5,5 Millionen Euro für vier Leipziger Kultureinrichtungen – naTo wird für Umbau schließen
Insgesamt 5,5 Millionen Euro aus ehemaligem SED-Vermögen sollen naTo, Scheibenholz, Unikatum und Erich-Zeigner-Haus für neue Projekte und Umbaumaßnahmen erhalten. Besonders umfangreich sollen sie in der naTo ausfallen.
Vier Leipziger Kulturstätten können sich über weitere Fördermittel freuen: Insgesamt rund 5,5 Millionen Euro gehen an die naTo, das Scheibenholz, das Kindermuseum Unikatum und das Erich-Zeigner-Haus. Es handelt sich um Mittel aus dem Vermögen der Parteien und Massenorganisationen der damaligen DDR (PMO), für die sich der Leipziger Landtagsabgeordnete Dirk Panter (SPD) eingesetzt hat.

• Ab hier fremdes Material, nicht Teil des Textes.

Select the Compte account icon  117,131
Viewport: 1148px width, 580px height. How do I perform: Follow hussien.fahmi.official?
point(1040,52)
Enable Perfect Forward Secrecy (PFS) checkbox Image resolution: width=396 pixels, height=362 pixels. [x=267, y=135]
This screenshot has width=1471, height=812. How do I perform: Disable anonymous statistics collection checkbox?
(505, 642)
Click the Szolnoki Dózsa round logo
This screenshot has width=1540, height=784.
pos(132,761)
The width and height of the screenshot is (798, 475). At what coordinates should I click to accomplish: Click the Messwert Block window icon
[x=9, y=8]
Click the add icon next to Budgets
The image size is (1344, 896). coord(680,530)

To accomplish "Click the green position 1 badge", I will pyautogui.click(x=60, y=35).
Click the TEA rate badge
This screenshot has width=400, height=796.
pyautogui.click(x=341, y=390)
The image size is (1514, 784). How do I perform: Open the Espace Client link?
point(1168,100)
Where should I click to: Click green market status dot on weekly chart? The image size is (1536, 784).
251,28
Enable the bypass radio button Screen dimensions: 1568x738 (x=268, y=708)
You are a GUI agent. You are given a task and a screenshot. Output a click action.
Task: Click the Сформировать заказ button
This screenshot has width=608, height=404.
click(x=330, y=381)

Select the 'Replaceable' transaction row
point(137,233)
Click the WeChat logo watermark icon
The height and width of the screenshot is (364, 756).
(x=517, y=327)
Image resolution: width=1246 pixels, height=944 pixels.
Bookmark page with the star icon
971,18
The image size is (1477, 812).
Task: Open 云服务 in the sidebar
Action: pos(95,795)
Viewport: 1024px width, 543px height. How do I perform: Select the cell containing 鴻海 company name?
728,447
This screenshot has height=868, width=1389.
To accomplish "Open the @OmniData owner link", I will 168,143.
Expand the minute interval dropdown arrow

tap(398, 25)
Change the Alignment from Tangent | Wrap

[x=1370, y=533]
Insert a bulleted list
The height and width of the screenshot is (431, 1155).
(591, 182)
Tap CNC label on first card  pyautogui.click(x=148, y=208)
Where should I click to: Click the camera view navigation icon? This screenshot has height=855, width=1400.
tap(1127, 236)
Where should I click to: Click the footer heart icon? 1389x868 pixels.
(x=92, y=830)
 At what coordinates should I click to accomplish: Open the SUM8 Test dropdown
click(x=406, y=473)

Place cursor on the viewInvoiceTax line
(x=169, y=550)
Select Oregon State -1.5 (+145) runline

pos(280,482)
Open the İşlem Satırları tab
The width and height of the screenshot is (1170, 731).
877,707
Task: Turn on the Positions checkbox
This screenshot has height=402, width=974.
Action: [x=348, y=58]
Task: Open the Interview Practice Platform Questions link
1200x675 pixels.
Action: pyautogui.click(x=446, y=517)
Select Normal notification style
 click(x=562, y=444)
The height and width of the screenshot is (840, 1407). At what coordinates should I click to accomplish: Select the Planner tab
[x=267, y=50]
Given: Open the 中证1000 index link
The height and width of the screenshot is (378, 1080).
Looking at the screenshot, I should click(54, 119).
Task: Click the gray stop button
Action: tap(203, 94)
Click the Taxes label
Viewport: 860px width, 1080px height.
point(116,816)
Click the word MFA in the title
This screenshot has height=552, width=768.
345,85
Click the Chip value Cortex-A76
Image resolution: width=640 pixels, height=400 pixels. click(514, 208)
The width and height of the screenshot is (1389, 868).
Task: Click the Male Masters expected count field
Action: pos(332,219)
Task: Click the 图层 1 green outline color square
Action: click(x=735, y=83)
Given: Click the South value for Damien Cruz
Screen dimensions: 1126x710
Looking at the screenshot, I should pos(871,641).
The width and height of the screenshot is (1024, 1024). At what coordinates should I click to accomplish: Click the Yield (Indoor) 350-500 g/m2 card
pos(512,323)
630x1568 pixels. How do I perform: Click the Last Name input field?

Beim Unikatum fließen circa 400.000 Euro in eine neue Wanderausstellung namens „Hand.Werk.Stadt“, mit der man junge Menschen für Handwerksberufe begeistern will. Im Scheibenholz sollen 2,5 Millionen Euro sowie beim Erich-Zeigner-Haus 1,6 Millionen plus 340.000 Euro von der Stadt in Sanierungsmaßnahmen fließen. Und auch die naTo plant umfangreiche Baumaßnahmen: Die eine Million aus den PMO-Mitteln sei die Anschubfinanzierung für ein insgesamt 2,5 Millionen Euro teures Vorhaben, so naTo-Chef Falk Elstermann am Montag im Gespräch mit Panter, für den die naTo eine „Institution aus meiner eigenen Jugend“ sei.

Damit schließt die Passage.